400m Run/Row or 2:00 Jog in place

20 Glute Bridges

Arm Circles

Lunge Twists

Option 1 > 3 Months:

Perform each exercise for 2:00. Move from one exercise to the other without rest. After 2:00 of each exercise - 10:00 total, run/row 400 m (or 2:00 high knees) before completing it one more time. Exercises to be completed are:

Mountain Climbers

Box Jumps

Alt Leg V-ups

KB Swings 25/35

Squats


Option 2 < 3 Months:

Perform each exercise for 2:00. Move from one exercise to the other without rest. After 2:00 of each exercise - 10:00 total, rest for 2:00 before completing it one more time. Exercises to be completed are:

Mountain Climbers

Box Jumps

Alt Leg V-ups

Squats

KB Swings 15/25


Option 3 < 1 Month:

Perform each exercise for 1:00. Move from one exercise to the other without rest. After 1:00 of each exercise - 5:00 total, rest for 2:00 before completing it one more time.
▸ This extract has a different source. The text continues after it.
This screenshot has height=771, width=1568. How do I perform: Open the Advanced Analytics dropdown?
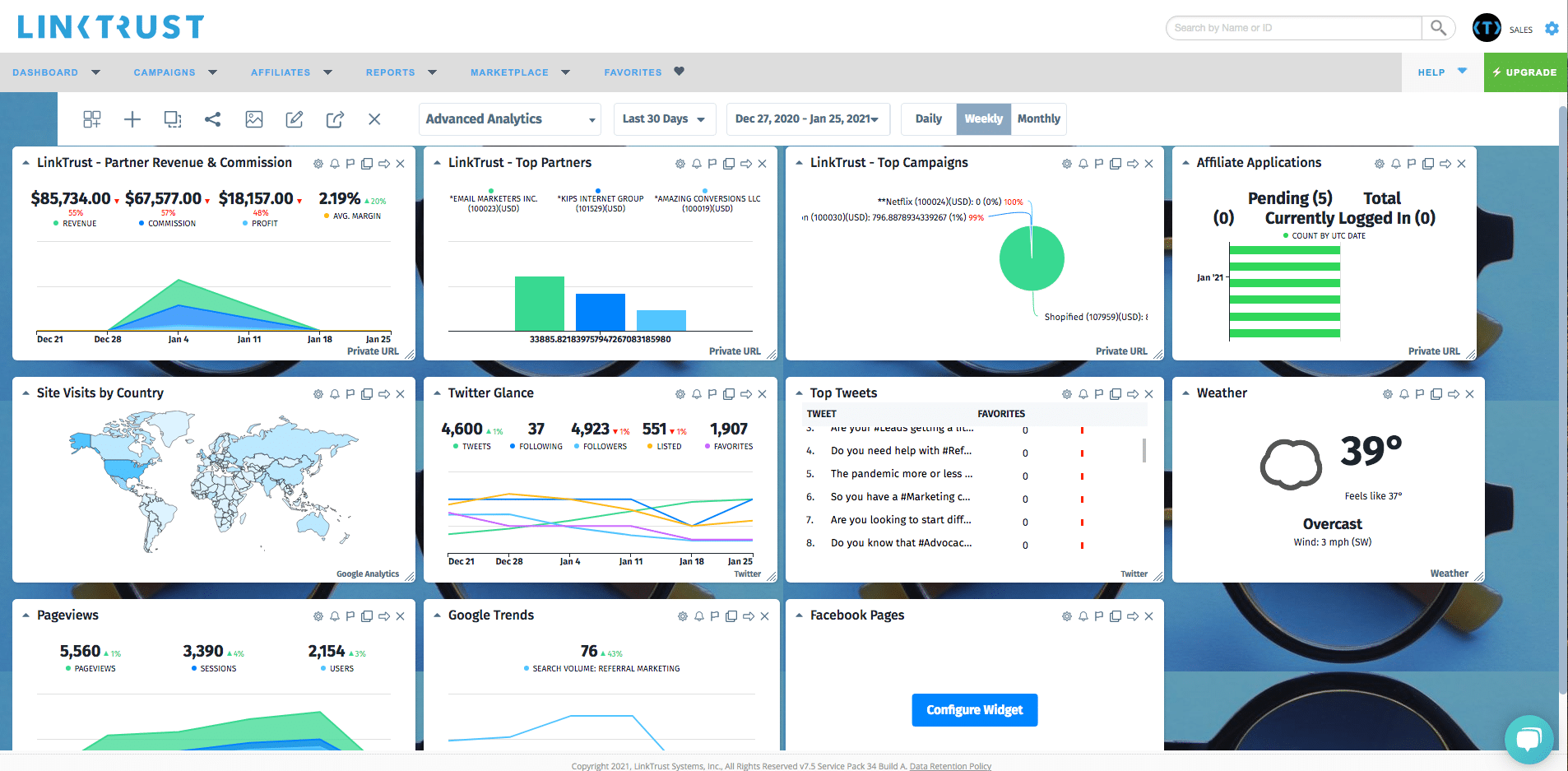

Exercises to be completed are:

Mountain Climbers

Box Jumps

Alt Leg V-ups

Squats

KB Swings 10/15


Cool Down:

Resistance Band Chest and Shoulder Stretch

Lunge Twists

Low Back & Piriformis Stretch

QL Stretch


Post times and thoughts to comments


Coach Logan didn’t let his cancelled race keep him from running his first marathon! Coach Emily (momma) ran it with him!